Like good food. So I made some rhubarb oat bars the night before. My retreat also needed some good drinks- we have a very large selection of teas, so that was covered. We also have alcohol, but that was not desirable in the morning during my planned work hours. Maybe if it was an evening retreat, and my writers’ group was around… oh wait, we already determined that doesn’t work.
Then there were the other ever-present distractions that I had to remove. I logged out of Facebook. I logged out of my emails. I moved my phone to another room, so I wasn’t tempted to check for messages too often. Off it went to the bathroom, where I could hear the message notifications (in case one of the roofing contractors called back) but I had to physically get up out of my chair to check them. That slowed down my urge to constantly look and see what I was missing out there in internet-land.
The morning of the retreat, I read a bit of a novel over breakfast to get in writing mode. I kept another book beside me, Cascadia, a collection of poems and essays about the Northwest. I planned to turn to that if my brain got stuck. Then it was just me, the keyboard, and my printed drafts of poems and essays. I love words, sentences, and playing around with lines and paragraphs. Once I get into a manuscript, I can focus for quite a while. Off I went into my retreat away from the world, into the words, for several hours. When I found myself thinking of other tasks that were calling my name, as I always do, I wrote them down on my ever-growing to-do list, then went right back to the writing.
I would have preferred it if my office was cleaner before I started, as a way to clear my mind, but that didn’t happen. It was tempting to use that cleaning task as a last minute procrastination, but I just left the piles of books and paper where they were, a comfortable clutter to shove aside when I need to move to the chaise instead of the desk. Really, I am most comfortable with some clutter surrounding me. I have the messy kind of brain, not the OCD brain. The disarray in the room matches the words and thoughts bouncing around in my mind. My version of creativity is not neat.

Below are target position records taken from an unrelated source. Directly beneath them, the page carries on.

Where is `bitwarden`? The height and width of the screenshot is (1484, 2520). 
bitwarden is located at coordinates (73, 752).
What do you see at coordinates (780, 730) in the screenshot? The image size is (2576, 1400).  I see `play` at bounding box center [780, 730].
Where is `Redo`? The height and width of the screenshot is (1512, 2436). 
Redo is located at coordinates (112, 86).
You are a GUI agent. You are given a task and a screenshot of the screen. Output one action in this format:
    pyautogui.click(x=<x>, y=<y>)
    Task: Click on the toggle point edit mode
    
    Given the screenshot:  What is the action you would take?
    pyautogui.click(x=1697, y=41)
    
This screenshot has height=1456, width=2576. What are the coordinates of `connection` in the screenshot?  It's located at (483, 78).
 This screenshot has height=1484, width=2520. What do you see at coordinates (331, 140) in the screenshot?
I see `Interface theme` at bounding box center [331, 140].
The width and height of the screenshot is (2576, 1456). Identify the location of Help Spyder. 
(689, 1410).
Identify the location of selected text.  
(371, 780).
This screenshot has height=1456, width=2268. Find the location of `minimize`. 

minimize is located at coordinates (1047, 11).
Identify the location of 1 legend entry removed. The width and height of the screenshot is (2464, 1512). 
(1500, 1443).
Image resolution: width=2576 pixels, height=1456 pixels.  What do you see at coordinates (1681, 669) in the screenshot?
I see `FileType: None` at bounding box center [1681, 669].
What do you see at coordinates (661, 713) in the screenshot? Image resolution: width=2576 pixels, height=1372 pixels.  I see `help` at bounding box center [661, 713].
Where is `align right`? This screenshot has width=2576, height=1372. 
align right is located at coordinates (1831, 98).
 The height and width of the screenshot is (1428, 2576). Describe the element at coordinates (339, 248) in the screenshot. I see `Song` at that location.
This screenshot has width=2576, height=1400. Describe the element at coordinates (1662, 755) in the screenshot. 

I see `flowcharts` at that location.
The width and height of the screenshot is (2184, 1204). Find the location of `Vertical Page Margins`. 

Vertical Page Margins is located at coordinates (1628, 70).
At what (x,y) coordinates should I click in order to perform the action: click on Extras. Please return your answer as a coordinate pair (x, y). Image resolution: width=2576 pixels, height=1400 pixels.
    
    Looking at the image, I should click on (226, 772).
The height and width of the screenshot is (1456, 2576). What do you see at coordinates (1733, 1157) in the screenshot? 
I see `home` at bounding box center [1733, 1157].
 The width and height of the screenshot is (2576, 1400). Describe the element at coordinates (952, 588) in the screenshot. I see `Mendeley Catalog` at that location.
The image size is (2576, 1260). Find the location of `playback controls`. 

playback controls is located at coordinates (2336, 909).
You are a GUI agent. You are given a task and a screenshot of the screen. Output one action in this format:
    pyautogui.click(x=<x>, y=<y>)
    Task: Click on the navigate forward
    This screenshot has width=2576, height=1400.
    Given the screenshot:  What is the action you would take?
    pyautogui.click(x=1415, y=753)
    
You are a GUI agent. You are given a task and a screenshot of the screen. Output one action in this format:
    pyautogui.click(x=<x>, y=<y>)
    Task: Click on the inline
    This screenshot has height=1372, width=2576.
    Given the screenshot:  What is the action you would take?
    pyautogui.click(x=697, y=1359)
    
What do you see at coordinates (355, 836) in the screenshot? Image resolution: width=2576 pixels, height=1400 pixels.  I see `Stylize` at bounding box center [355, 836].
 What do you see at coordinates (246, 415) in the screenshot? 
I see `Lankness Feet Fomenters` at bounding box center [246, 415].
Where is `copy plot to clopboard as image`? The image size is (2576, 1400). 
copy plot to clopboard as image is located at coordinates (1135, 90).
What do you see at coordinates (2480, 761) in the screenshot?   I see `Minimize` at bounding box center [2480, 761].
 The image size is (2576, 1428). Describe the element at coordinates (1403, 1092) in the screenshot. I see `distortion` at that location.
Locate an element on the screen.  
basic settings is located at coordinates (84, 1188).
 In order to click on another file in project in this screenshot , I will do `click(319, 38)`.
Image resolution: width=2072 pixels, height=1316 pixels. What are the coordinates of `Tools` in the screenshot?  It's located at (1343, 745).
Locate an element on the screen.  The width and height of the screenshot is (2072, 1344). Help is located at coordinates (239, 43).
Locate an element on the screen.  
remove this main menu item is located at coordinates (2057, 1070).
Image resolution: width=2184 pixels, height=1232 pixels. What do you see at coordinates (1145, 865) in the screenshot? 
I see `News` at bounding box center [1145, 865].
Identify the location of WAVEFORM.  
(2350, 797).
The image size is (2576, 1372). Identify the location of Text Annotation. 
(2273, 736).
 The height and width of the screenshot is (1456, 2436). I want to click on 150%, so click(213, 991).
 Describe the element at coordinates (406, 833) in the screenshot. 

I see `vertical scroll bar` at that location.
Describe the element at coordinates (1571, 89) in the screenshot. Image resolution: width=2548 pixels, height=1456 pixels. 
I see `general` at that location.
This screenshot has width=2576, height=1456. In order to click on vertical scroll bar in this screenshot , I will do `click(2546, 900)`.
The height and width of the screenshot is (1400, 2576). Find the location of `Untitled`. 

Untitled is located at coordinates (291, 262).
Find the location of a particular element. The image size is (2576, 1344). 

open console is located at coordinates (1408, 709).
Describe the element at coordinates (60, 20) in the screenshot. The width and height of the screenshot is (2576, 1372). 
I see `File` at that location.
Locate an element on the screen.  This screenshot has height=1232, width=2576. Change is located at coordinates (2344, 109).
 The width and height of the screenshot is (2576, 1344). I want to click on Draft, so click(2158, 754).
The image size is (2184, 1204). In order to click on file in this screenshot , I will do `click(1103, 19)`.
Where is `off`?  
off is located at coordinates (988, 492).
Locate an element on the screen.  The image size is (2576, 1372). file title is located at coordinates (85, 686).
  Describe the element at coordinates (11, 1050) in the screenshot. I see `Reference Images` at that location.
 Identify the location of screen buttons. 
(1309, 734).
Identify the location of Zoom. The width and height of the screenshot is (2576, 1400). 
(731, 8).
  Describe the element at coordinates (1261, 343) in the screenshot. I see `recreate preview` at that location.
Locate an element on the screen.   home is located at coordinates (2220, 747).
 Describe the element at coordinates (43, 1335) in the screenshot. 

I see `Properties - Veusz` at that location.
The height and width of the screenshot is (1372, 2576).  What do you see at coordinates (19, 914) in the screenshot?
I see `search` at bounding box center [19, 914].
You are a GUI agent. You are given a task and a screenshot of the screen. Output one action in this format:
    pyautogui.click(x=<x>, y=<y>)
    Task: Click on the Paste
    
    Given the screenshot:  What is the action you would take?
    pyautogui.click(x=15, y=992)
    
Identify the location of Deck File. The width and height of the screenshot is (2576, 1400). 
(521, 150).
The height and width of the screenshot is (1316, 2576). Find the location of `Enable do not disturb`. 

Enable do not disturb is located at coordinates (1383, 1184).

That was it, a few hours alone, letting the words flow. I knew if I got stuck, there were writing techniques that would work for me: 1) free writing, about anything and everything, for a discrete length of time; 2) find a line in a book (like Cascadia) and write on from there; 3) read a little bit, then write some more; 4) make a cup of tea, grab a snack, look out at the trees, then come back to my desk; 5) change location, move to the chaise, or move outside.
And it worked. I wrote for several hours over two mornings. I didn’t get stuck. I edited and revised poems, essays, and wrote a blog. I delayed the busy tasks that tend to fill my brain, tempting me away from writing. I found my Zen writer’s mind. Plus, I ate rhubarb bars.